Please read the records below and return each line holding the string "Locate".

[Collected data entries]
——————————

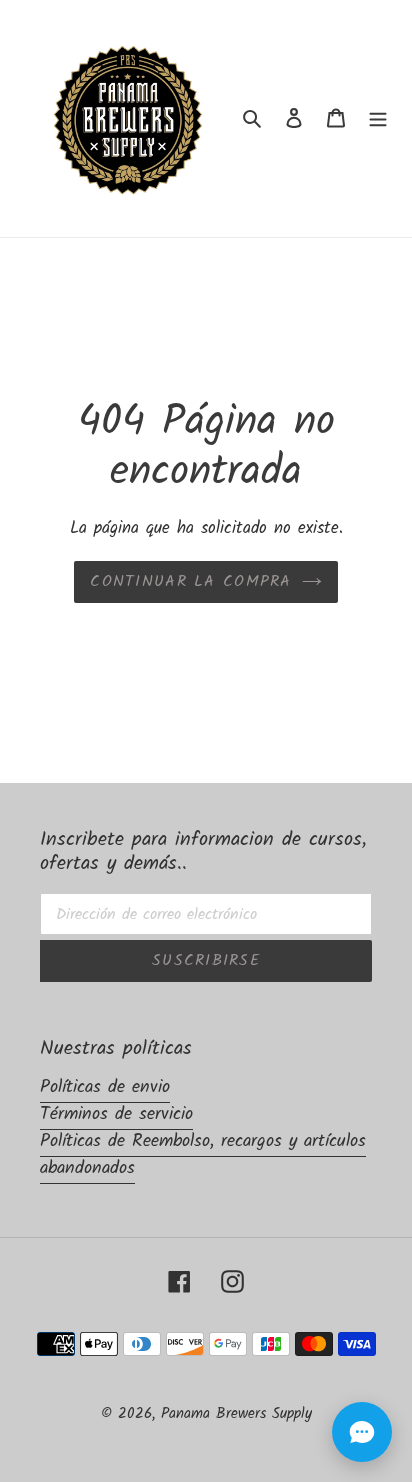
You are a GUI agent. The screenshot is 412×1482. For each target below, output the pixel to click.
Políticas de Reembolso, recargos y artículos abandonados (203, 1155)
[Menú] (378, 118)
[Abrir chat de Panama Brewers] (362, 1432)
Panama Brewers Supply (236, 1414)
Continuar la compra (190, 581)
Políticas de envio (105, 1087)
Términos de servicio (116, 1114)
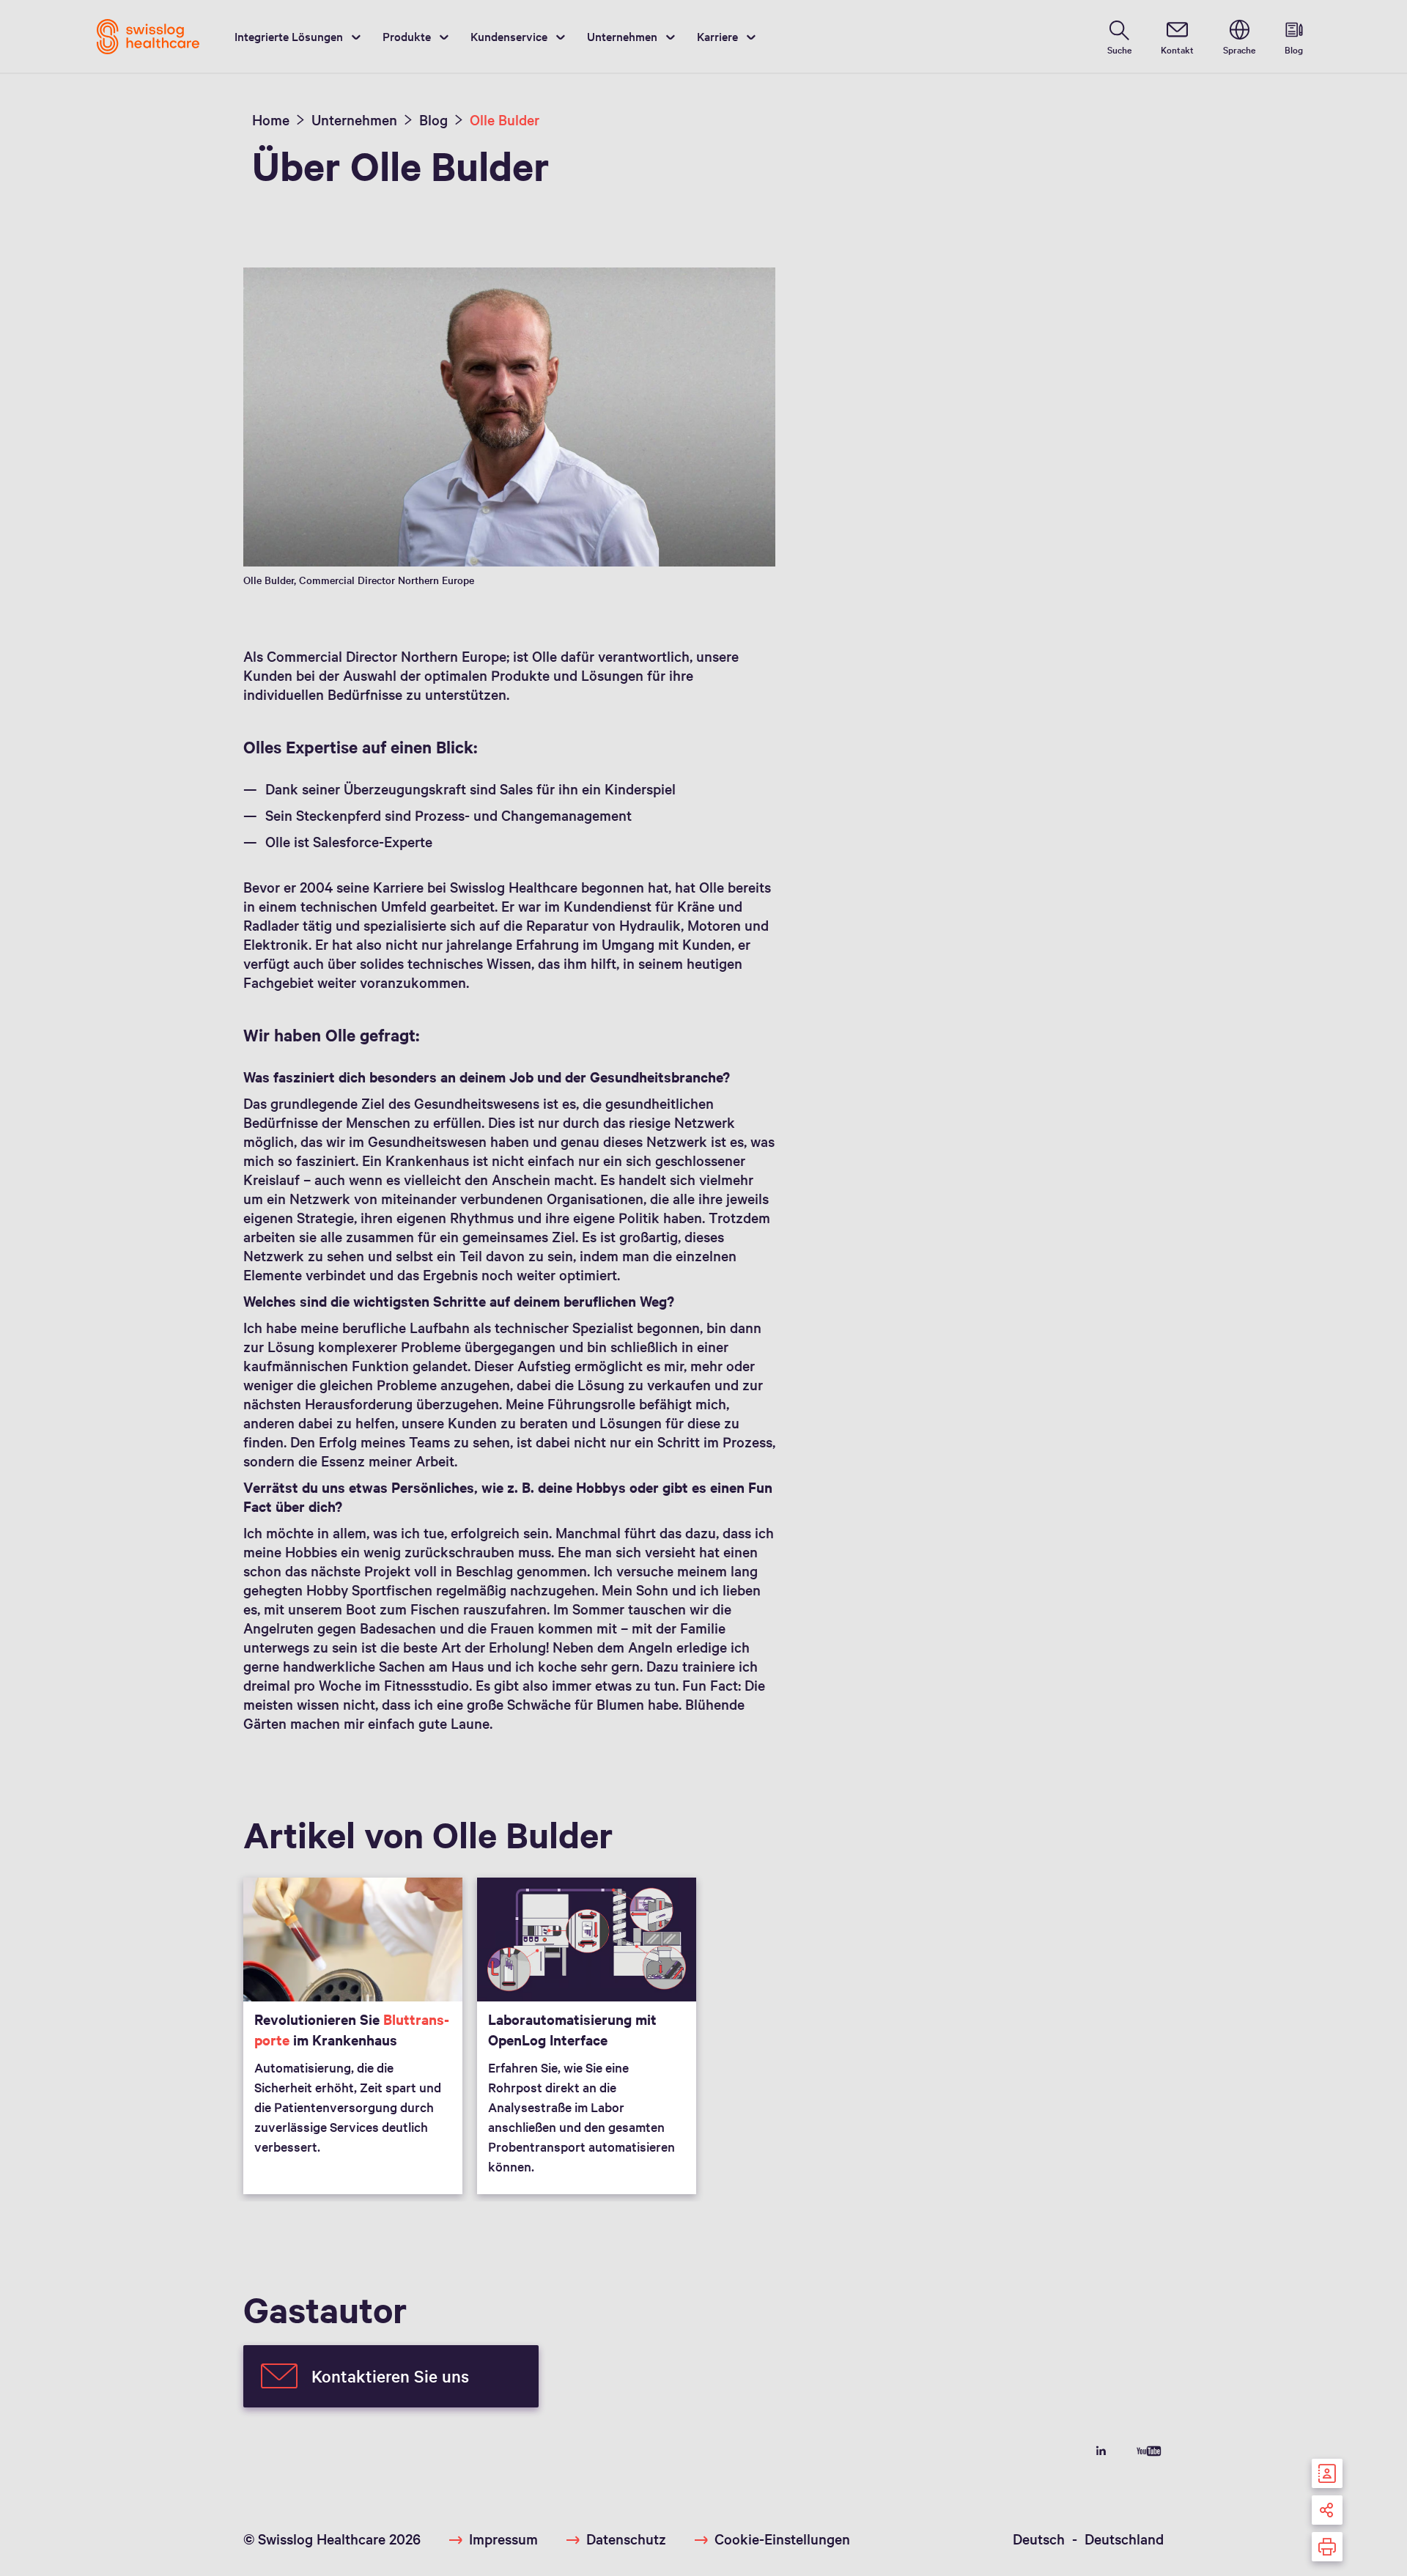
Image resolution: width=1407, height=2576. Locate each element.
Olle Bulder (504, 119)
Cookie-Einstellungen (782, 2538)
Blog (433, 119)
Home (270, 119)
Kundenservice (508, 36)
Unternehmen (622, 36)
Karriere (717, 36)
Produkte (407, 36)
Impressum (503, 2538)
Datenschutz (626, 2538)
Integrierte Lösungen (288, 36)
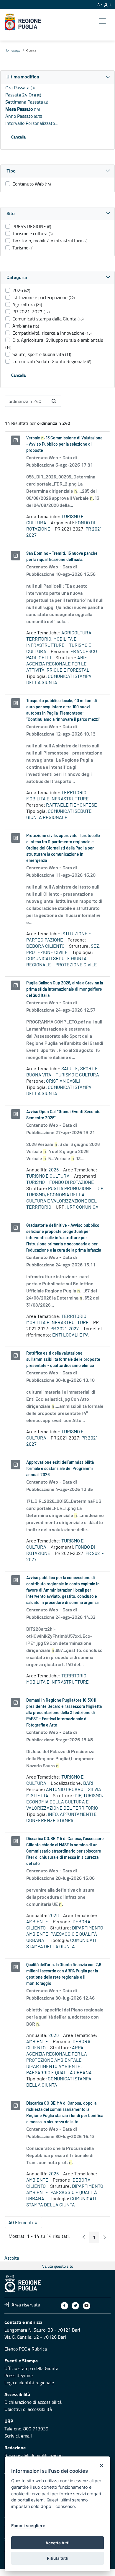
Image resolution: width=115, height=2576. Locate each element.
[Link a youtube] (86, 2305)
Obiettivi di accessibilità (28, 2409)
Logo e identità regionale (29, 2382)
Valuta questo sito (57, 2266)
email (26, 2435)
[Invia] (54, 401)
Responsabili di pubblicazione (33, 2455)
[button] (57, 77)
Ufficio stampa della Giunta (31, 2368)
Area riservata (26, 2304)
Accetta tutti (57, 2542)
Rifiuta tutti (57, 2558)
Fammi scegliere (28, 2525)
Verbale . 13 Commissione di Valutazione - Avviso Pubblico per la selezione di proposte (64, 444)
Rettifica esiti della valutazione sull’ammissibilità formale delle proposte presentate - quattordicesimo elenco (63, 1359)
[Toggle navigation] (102, 21)
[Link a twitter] (75, 2305)
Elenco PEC (15, 2349)
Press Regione (18, 2375)
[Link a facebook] (64, 2305)
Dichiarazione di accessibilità (33, 2402)
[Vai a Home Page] (23, 22)
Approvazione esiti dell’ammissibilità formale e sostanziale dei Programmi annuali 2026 (60, 1469)
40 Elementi (25, 2223)
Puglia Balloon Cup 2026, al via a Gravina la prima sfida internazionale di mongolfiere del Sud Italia (64, 989)
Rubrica (39, 2349)
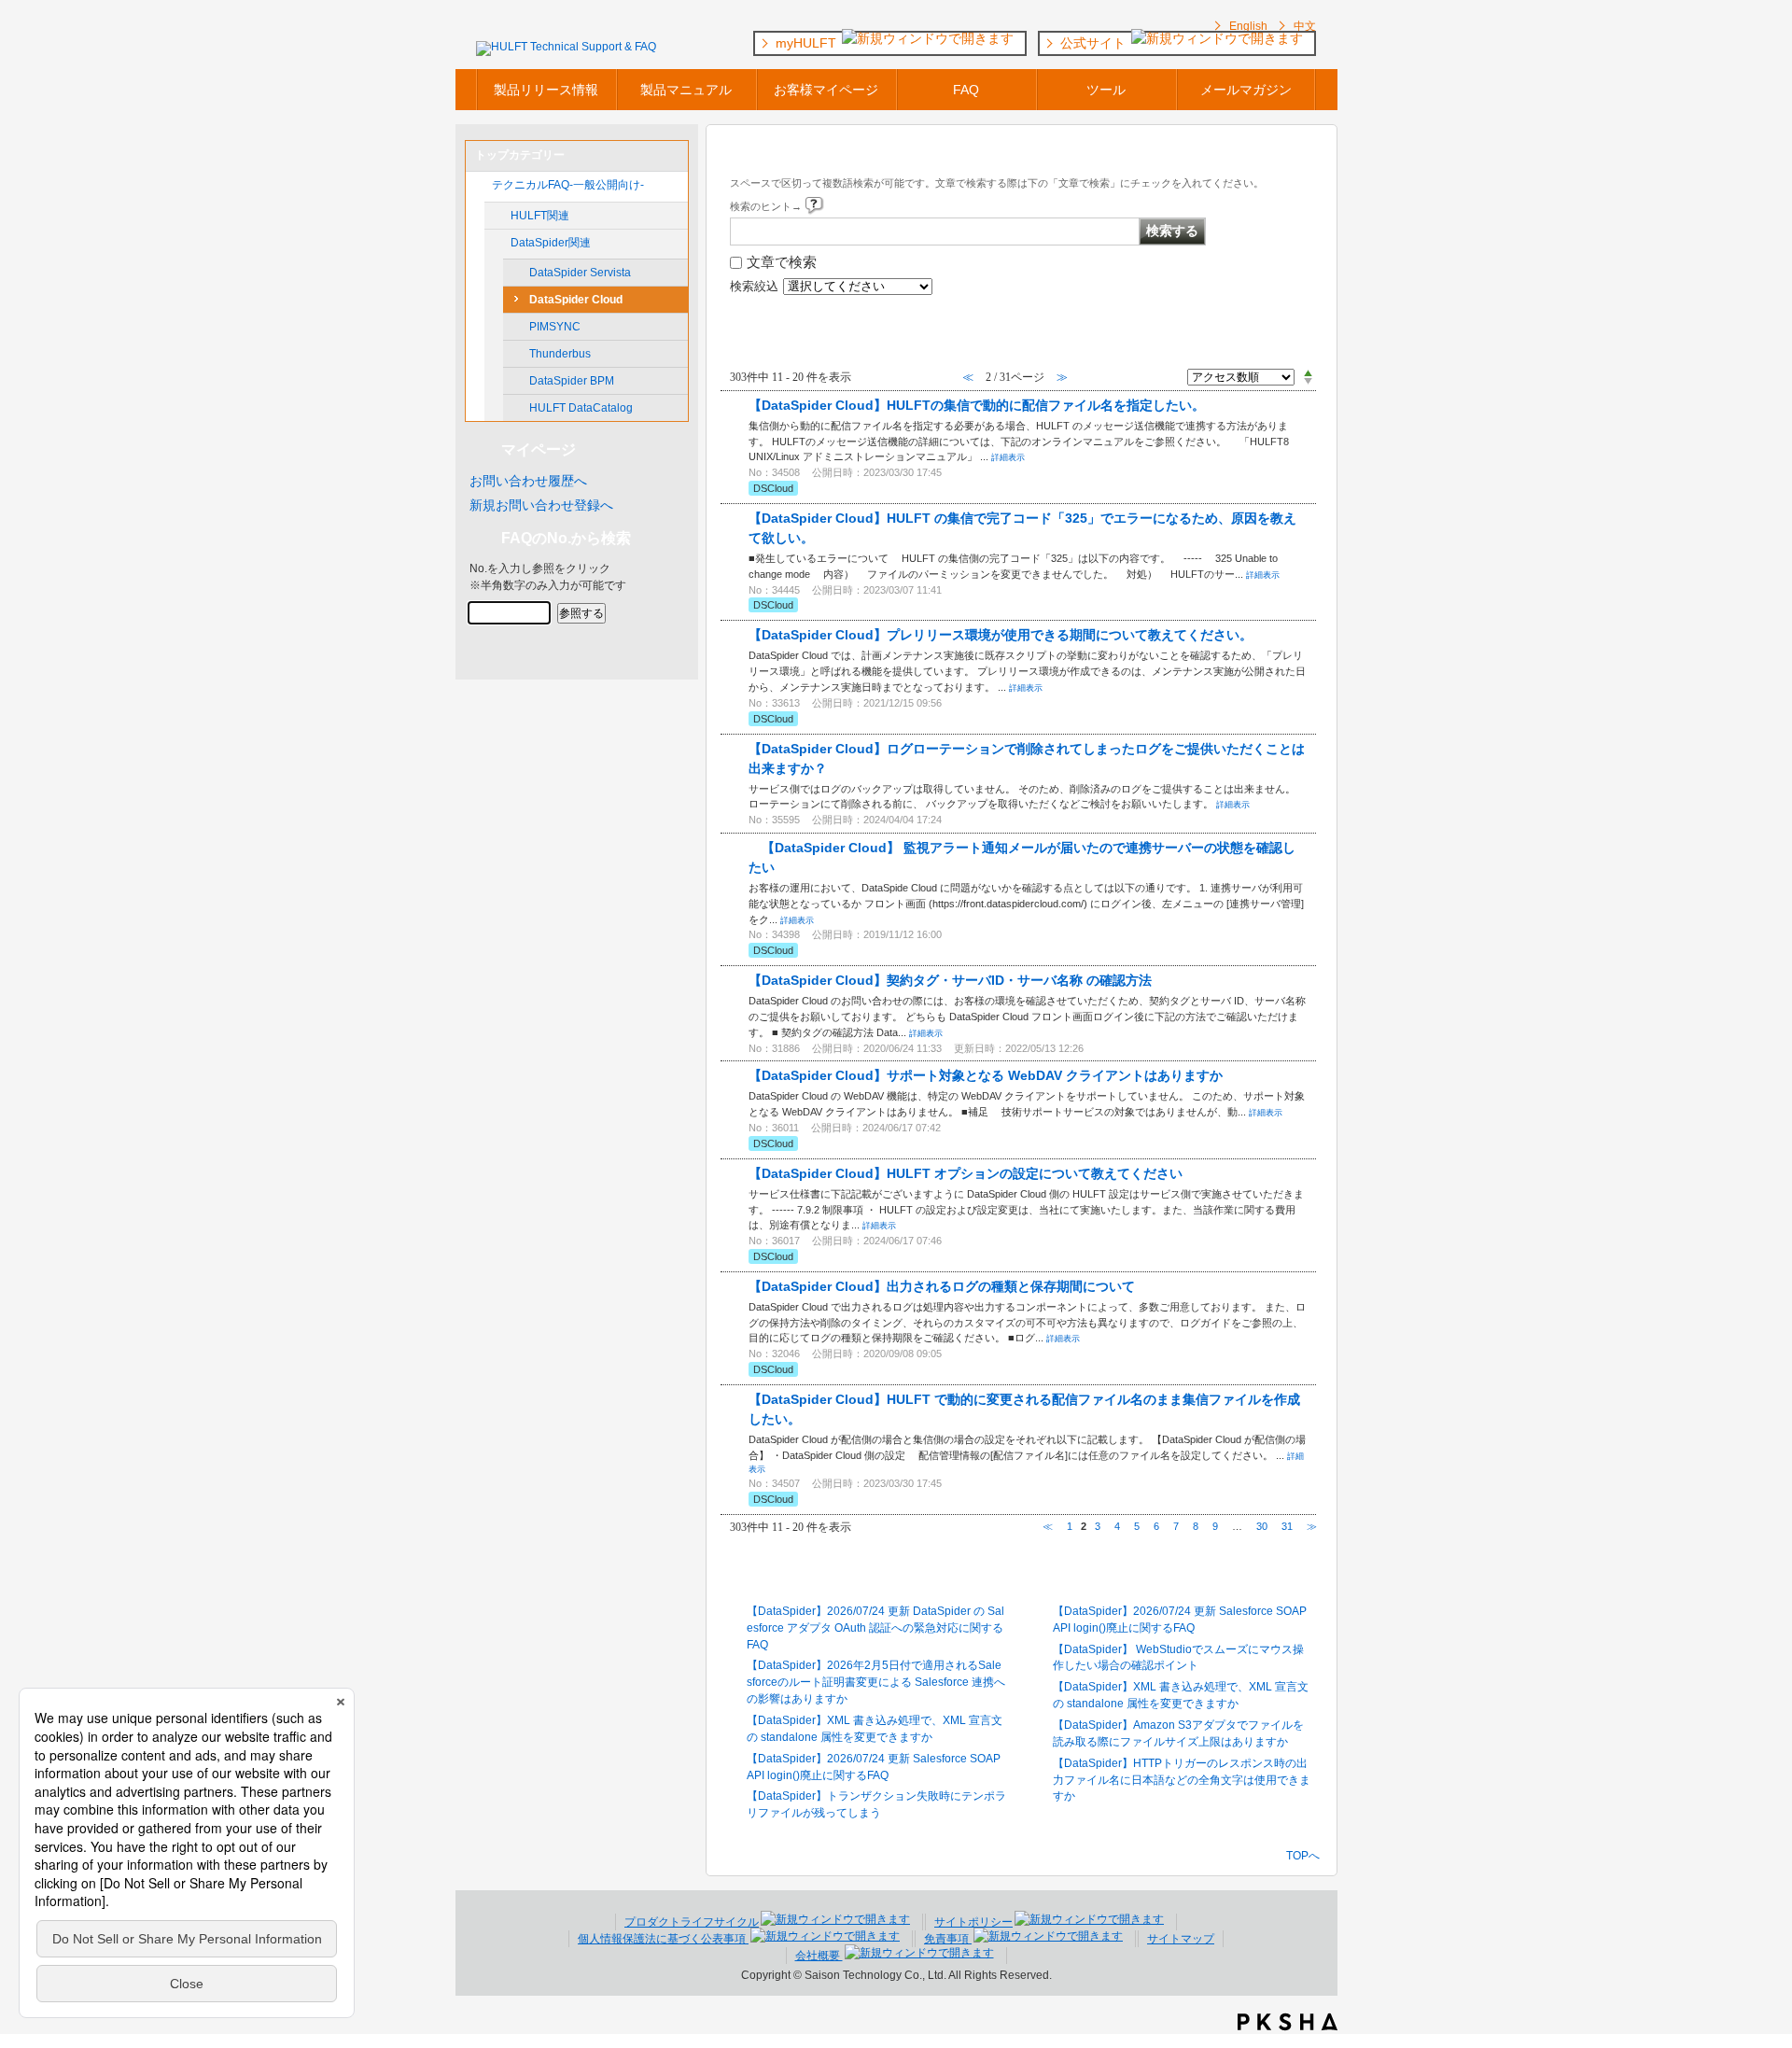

——————————

REPLY:
Image resolution: width=1407, height=2576. Locate each element.
Image resolution: width=115, height=2576. Locate each element.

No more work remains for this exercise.